Once ratified, the Ballast Water Management Convention 2004 will require shipowners to understand compliance standards, develop a ballast water management plan, select and install a treatment system and train personnel to operate it. Ships also will be subject to survey, certification and inspection, according to the updated UK P&I Club legal briefing.
The convention must be ratified by 30 states representing 35 percent of the world’s merchant shipping tonnage before the regulations can go into effect. To date, signatures amounting to 29 percent of the world’s merchant shipping tonnage have been obtained. The remaining signatures are expected shortly, UK P&I Club says.
There is strong support for the convention because of evidence that invasive species damage the environment and have a negative impact on human livelihoods through the depletion of native fish stocks, UK P&I Club says.
The IMO Environment Protection Committee has developed and adopted a series of guidelines to ensure the convention’s regulations are applied uniformly.
The guidelines cover ballast water sampling, risk assessment, ballast water exchange design and construction standards.
UK P&I Club is urging shipowners to begin familiarizing themselves with the requirements of the convention. The cost of compliance will be high and likely require some financing, the insurer says.
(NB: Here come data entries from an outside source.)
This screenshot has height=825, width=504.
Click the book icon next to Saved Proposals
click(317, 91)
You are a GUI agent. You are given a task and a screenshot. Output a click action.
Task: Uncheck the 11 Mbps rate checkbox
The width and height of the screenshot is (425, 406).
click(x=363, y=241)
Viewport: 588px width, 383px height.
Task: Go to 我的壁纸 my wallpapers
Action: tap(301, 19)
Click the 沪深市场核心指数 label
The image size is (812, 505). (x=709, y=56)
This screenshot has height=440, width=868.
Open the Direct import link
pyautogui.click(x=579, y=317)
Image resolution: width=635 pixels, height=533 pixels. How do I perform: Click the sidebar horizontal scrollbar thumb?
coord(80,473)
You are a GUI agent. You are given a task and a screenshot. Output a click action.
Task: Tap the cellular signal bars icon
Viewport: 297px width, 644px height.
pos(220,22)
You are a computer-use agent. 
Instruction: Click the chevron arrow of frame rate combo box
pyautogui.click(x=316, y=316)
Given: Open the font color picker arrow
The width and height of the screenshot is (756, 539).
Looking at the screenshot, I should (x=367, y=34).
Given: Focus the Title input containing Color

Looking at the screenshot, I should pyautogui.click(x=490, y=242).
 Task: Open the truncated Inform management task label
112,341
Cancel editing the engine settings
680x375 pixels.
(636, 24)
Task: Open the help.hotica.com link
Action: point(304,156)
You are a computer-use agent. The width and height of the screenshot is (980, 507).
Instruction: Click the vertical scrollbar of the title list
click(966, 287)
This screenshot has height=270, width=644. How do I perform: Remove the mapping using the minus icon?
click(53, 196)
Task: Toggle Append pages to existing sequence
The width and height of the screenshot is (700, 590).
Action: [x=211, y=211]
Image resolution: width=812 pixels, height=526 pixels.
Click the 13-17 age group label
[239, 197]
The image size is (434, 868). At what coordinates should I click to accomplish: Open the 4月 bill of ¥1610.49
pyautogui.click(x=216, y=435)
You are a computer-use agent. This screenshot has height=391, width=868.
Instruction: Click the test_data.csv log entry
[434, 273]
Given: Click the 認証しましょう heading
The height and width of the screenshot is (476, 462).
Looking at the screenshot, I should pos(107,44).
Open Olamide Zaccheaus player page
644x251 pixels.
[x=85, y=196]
A ballast water treatment system can cost between $500,000 to $4 million, a figure that doesn’t include the expense of drydocking, installation and developing a water management plan.
The EPA issued a final vessel general permit in March 2013 regulating discharges from commercial vessels, including ballast water. The permit tightens the discharge standard on invasive species, protects the nation’s waters from ship-borne pollutants and eliminates duplicative reporting requirements, the EPA says.
The 27 specific discharge categories apply to commercial vessels greater than 79 feet, and the new permit will replace the 2008 vessel general permit due to expire on Dec. 19, 2013.